WHAT!? I thought you were not allowed to have 2 COs, thus not able to be a cadet and reservist at the same time...? At least that's what I was told by my Trg O  

The only reason that has kept my from walking into CFRC Vancouver and joining the reserves is the fact that I'm still in cadets and I only have one year left...and now I find out you can do both at the same time!?!?

I'm going to have to look more into this...


----------



## condor888000 (20 Sep 2006)

There is a CATO out there on this. Search for it its out there. However I will save you some time, pretty much its permitable under two conditions. First, the cadet unit CO knows and agrees that you can handle it, and two, the PRes unit CO knows and agrees you can handle it. So if your Trg O said that, it may be coming from the CO in which case you're up the creek without a paddle.


----------



## Rocketryan (21 Sep 2006)

The CATO has caused me happiness yet still caused me suffering(I wen't to a camp about shooting..but the cato wouldn't let us shoot the Lee-Enfields OR the C7's)

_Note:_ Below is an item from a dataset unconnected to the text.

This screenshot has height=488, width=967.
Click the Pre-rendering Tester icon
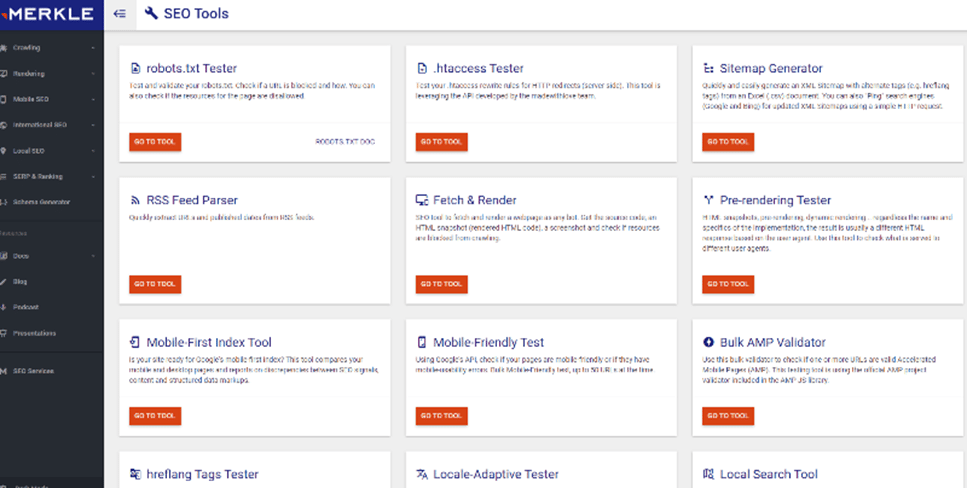pyautogui.click(x=708, y=201)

Hmm. Thanks everyone..I guess I am going to be talking with my CO on tuesday


----------



## SupersonicMax (21 Sep 2006)

Rocketryan said:
			
		

> I was hoping to join the reserves when I turn 16, and then go to RMC when I am 19..and then pursue a career withing the Canadian Forces
> 
> However.
> 
> ...



I say screw the cadets.  You'll have to do it anyways one day.  Invest some time towards your career (being in the res).

Max


----------



## Prometheus (21 Sep 2006)

im sure once you go to the reserves 4 a couple of weeks you wont want to go to cadets


----------



## Burrows (21 Sep 2006)

Cadets and the reserves are DIFFERENT.  While many cadets may leave for the reserves, if you can stay then I think it may be a good idea.  Young cadets need leadership, and not only will you provide that, but you will also provide a motivator for THEM to join the CF when they're older.

Prometheus, MSN speak is frowned upon.


----------



## yoman (21 Sep 2006)

The only thing holding me back from joining the reserves are these two things:

1. The opportunity to earn you pilots license for free and as a concentrated course.
2. The friends I have made here. I would not be who I am today without these people. 

The reserves will always be there, cadets won't. 

If I do not get into ROTP, I will be joining the reserves and enrol in university.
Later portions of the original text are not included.